### [Problem]
Anywhere the string "width" shows up in the listing below, copy the line it is in.

### [Data in this exercise]
"""
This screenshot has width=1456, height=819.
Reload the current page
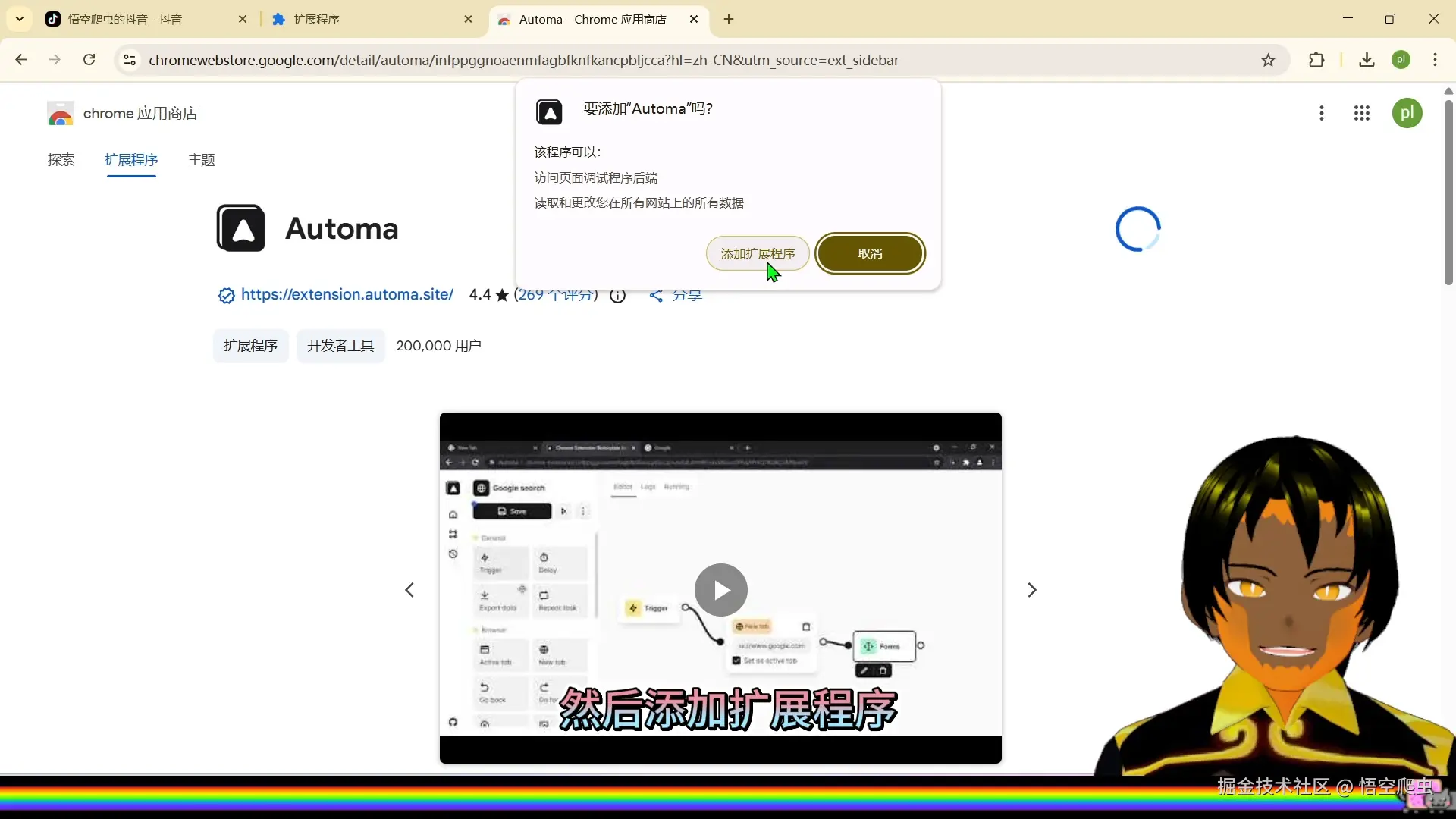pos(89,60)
"""
"""
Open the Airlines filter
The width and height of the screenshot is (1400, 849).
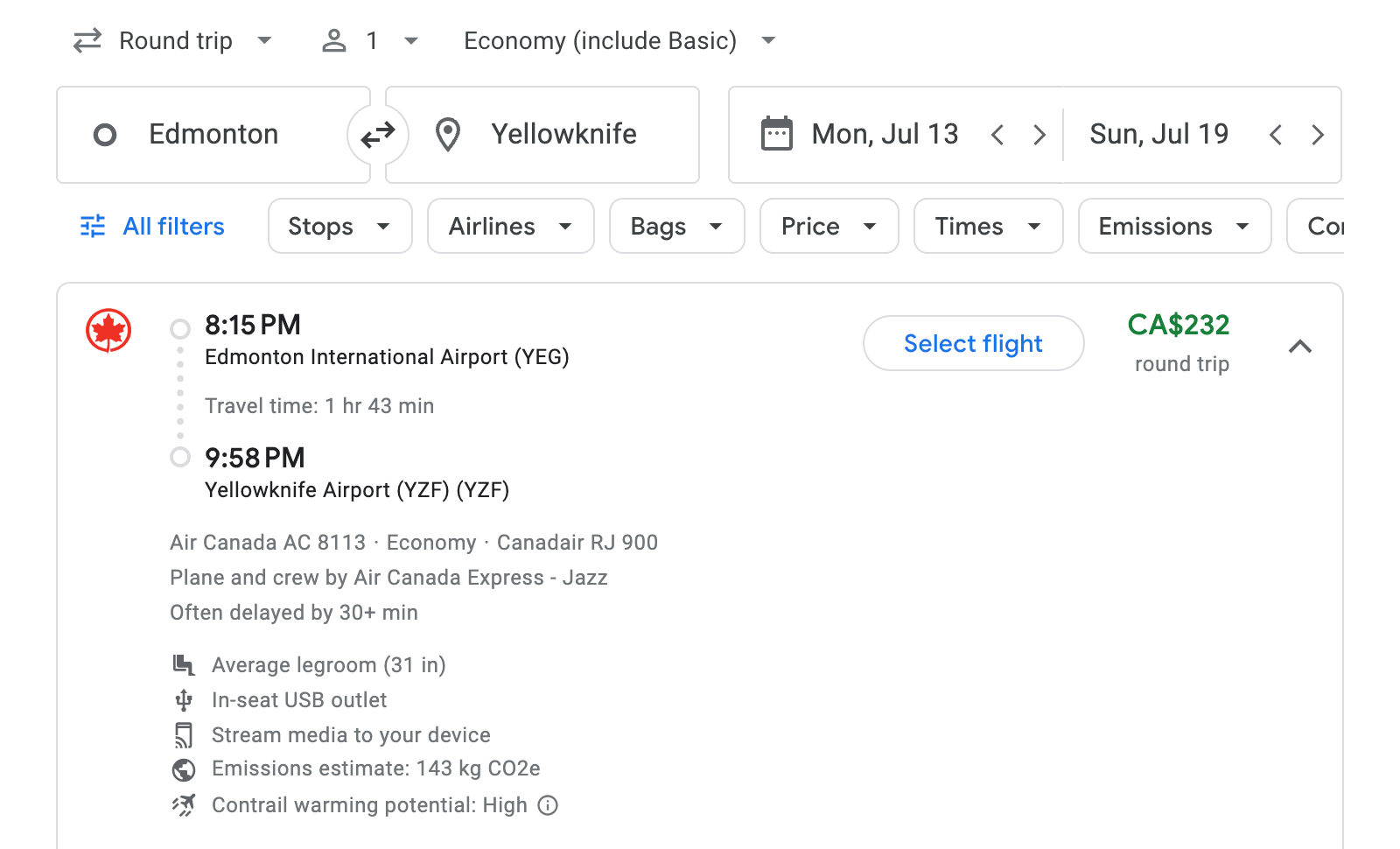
"""
"""
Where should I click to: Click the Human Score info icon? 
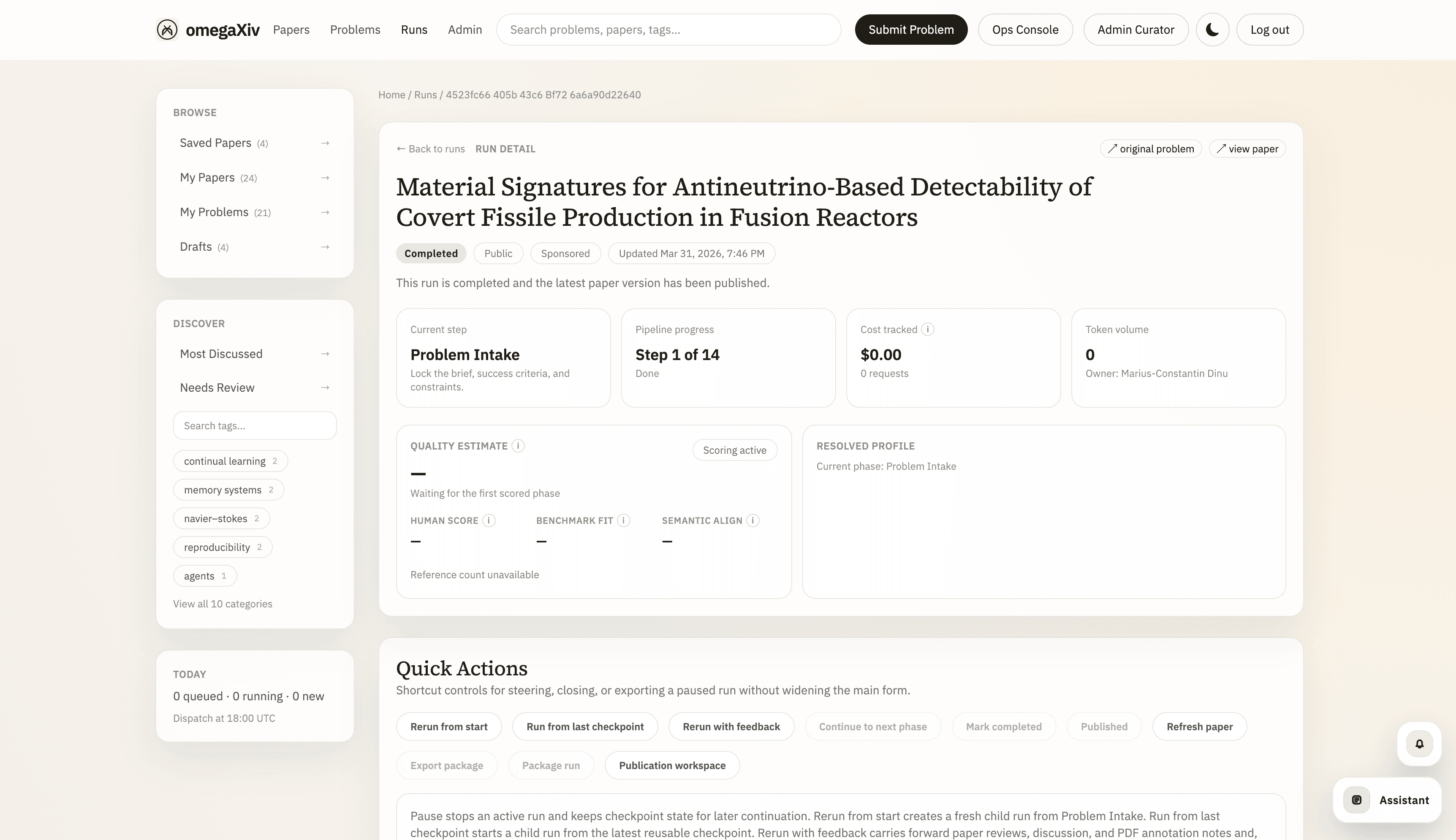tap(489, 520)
"""
### [Written reply]
This screenshot has width=1456, height=819.
The width and height of the screenshot is (1400, 849).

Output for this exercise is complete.